> **Atividade**
Diga se cada afirmação concorda com o texto sobre a Igreja e os animais: (a) Tomás de Aquino aceitava que se pudessem amar as criaturas irracionais pela caridade; (b) a visão despótica tem hoje primazia sobre a doutrina de custódia; (c) João Crisóstomo é apresentado como Doutor da Igreja. Responda sim ou não a cada uma e cite as palavras do texto que o decidem.

Mas voltemos à posição oficial da Igreja relativamente às nossas obrigações para com os animais. É da tradição judaico-cristã atribuir ao ser humano um papel de domínio sobre a Criação (Genesis 1:26-30), sendo esta uma posição claramente antropocêntrica. Contudo, como noutros temas de índole religiosa, existem várias abordagens sobre como entender e exercer esse “domínio”. Duas perspectivas relevantes que aqui emergem são a do despotismo e a da custódia sobre a Natureza. A visão do despotismo assenta no pressuposto que a Natureza, incluindo os animais, foi criada por Deus para servir os humanos, não tendo outro valor que não aquele dado pelos humanos, os únicos a terem uma alma imortal e, assim, valor intrínseco. Esta perspectiva fundamenta-se, mais notoriamente, nas opiniões expressas pelos Doutores da Igreja Católica Agostinho de Hipona (Séc. IV) e Tomás de Aquino (Séc. XIII), embora este último aceitasse que se pudessem amar as criaturas irracionais pela caridade, para honra de Deus e pelo bem que as mesmas podem constituir para o próximo. Ademais, na sua Summa contra gentiles, considera que os homens se devem abster de serem cruéis com os animais de modo a “retirar do homem pensamentos de crueldade para com os seus semelhantes”. Séculos depois, Immanuel Kant expressaria uma versão secular desta mesma visão.

Hoje, a interpretação mais consensual do domínio dos humanos sobre a Natureza é que o lugar do ‘Homem’ é o de zelar pela obra de Deus, tendo custódia desta, sendo sua responsabilidade respeitar a vida sob todas as formas. João Crisóstomo (séc. IV e V), Doutor da Igreja, afirmou que “Os santos são extremamente amorosos e gentis com a humanidade e também com os animais (…) Certamente devemos ser muito bondosos e amáveis com eles por muitas razões, mas, acima de tudo, porque eles têm a mesma origem que nós”.
Concluindo, a doutrina cristã de custódia e obrigação de cuidar dos animais e restante natureza tem hoje primazia sobre a visão despótica. Tal está bem patente na filosofia da ‘Reverência pela Vida’ do teólogo e Nobel da Paz Albert Schweitzer, bem como nas posições dos mais recentes pontífices à frente da Igreja Católica, surgindo habitualmente contextualizada numa perspectiva mais abrangente de respeito e referência por toda a Criação, fortemente influenciada por Francisco de Assis (séc. XII-XIII). É do próprio a afirmação “Não magoar os nossos humildes irmãos [os animais] é o nosso primeiro dever para com eles, mas parar aí não é suficiente. Temos uma missão mais elevada: servi-los sempre que eles necessitem”. Não me parece que o Bispo Linda esteja a par disto.

Entradas de dados armazenados
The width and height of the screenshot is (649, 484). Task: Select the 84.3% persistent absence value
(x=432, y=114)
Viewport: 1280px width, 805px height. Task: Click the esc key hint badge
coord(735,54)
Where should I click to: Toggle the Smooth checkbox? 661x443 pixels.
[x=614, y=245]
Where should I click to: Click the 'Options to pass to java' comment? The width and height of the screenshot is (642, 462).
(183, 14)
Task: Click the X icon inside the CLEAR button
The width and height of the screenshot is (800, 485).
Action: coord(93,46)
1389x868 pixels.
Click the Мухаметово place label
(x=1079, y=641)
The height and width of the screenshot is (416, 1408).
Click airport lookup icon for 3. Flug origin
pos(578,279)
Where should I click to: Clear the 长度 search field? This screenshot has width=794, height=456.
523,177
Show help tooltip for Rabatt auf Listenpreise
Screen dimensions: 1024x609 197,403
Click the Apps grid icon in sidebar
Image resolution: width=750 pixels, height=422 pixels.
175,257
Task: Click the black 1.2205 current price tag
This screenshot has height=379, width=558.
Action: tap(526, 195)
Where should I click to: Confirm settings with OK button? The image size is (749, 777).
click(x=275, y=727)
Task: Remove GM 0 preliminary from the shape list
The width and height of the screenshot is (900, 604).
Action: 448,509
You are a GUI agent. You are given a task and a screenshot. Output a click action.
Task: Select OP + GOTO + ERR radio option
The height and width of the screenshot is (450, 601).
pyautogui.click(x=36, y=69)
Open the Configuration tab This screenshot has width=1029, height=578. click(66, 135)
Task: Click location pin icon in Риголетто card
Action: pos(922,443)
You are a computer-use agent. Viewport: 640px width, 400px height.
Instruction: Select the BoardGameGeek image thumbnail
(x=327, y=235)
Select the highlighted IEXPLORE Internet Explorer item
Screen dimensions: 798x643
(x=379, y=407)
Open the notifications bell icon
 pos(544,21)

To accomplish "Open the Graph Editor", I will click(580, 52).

> **Resposta**
(a) Sim: "embora este último aceitasse que se pudessem amar as criaturas irracionais pela caridade".
(b) Não: "a doutrina cristã de custódia e obrigação de cuidar dos animais e restante natureza tem hoje primazia sobre a visão despótica".
(c) Sim: "João Crisóstomo (séc. IV e V), Doutor da Igreja".